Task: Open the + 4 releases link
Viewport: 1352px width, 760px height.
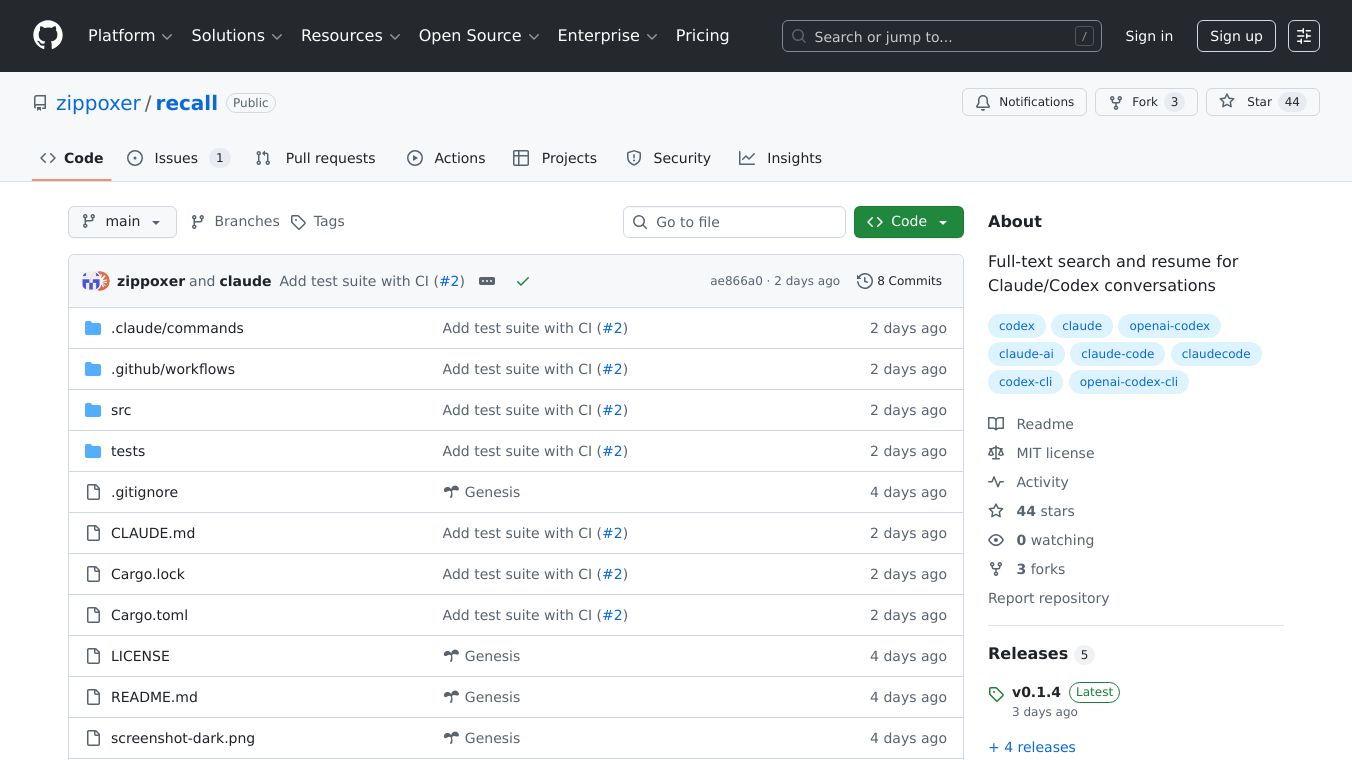Action: point(1032,747)
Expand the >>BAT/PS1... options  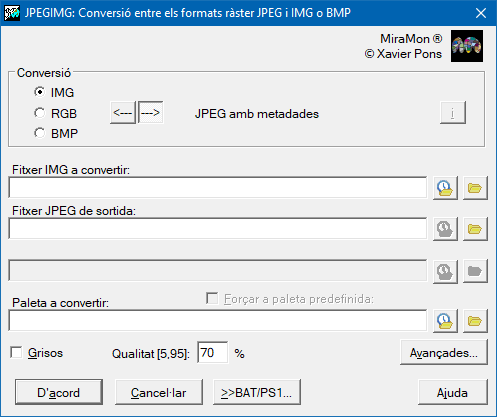pyautogui.click(x=257, y=392)
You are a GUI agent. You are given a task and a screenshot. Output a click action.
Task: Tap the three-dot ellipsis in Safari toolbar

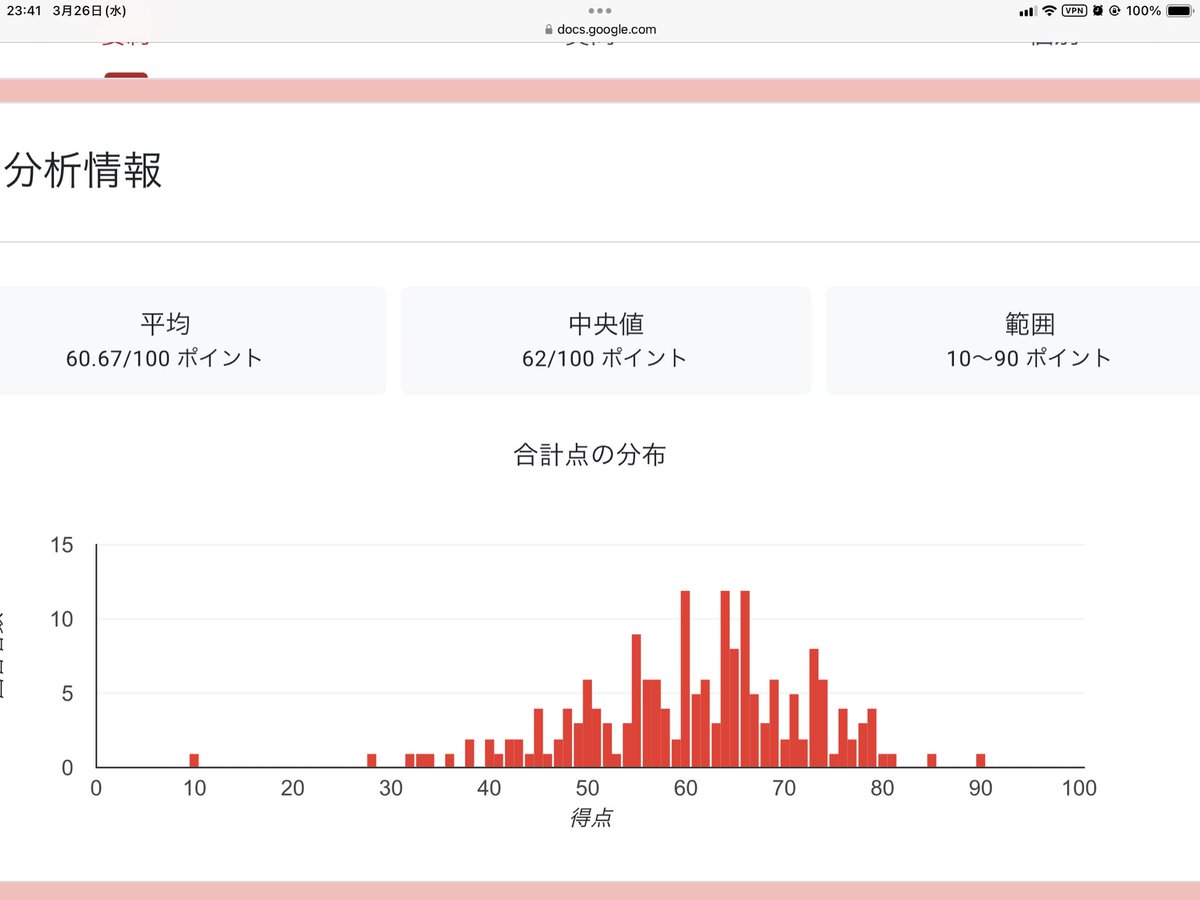[599, 13]
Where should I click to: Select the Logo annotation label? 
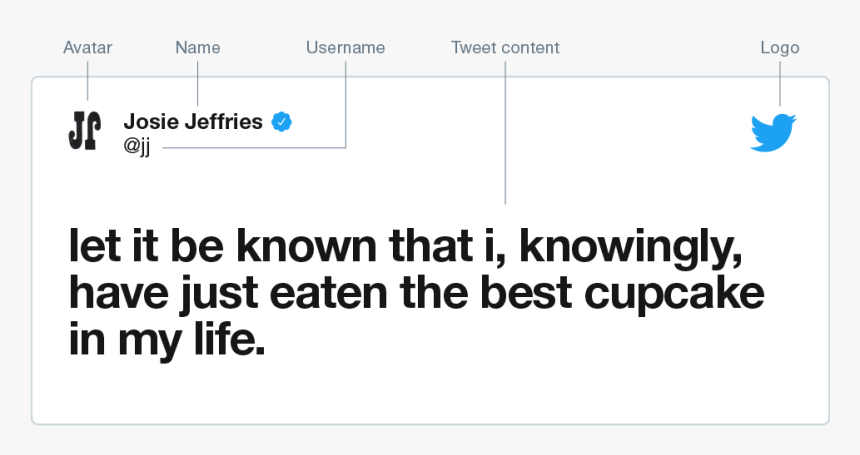(x=780, y=48)
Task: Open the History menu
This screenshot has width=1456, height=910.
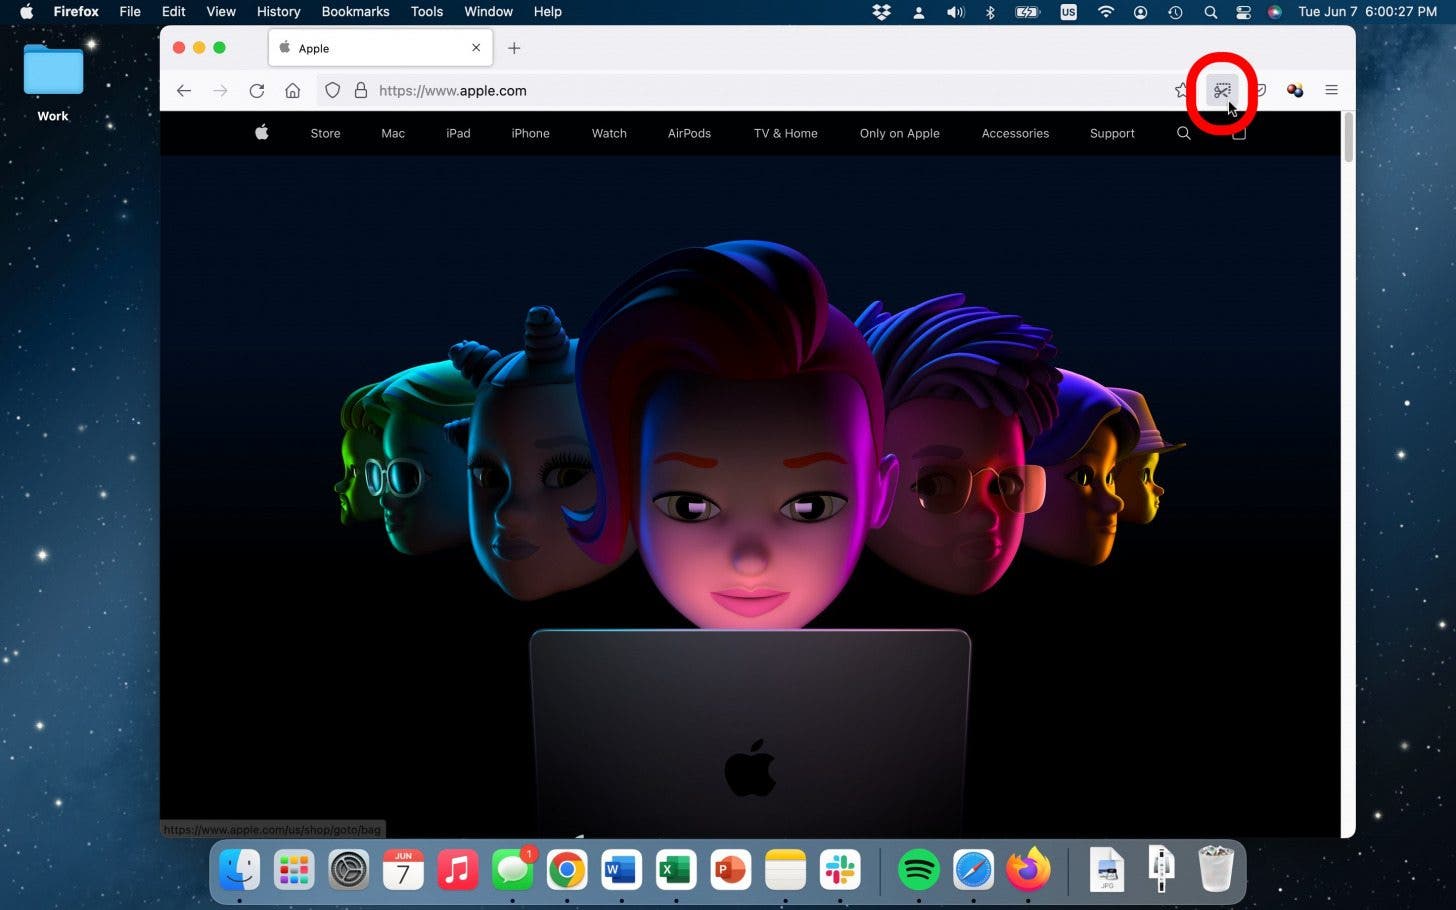Action: pyautogui.click(x=278, y=12)
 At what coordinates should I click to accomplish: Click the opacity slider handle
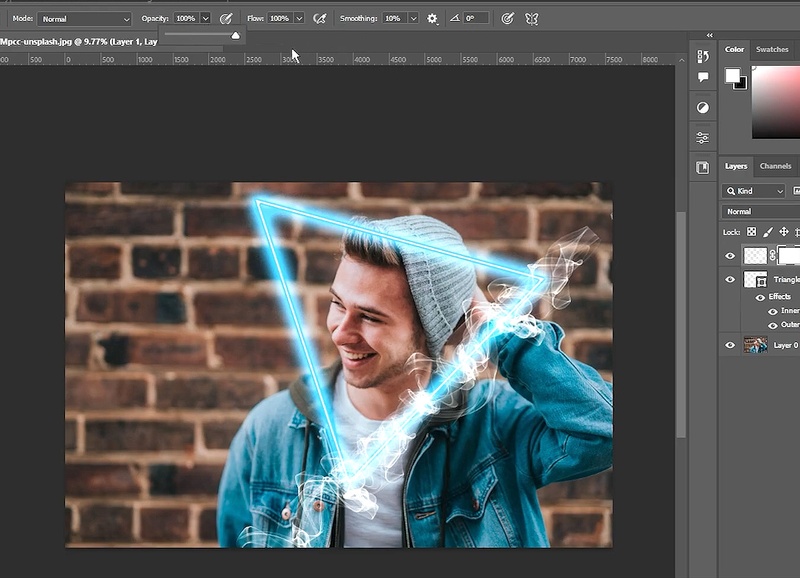[236, 36]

What is expected
Copy the material verbatim, beginning with the line that contains "At what coordinates" and continuing through the end of the material. Omit the pictures from your copy.

Written answer
 At what coordinates should I click to accomplish: Click the opacity slider handle
[236, 36]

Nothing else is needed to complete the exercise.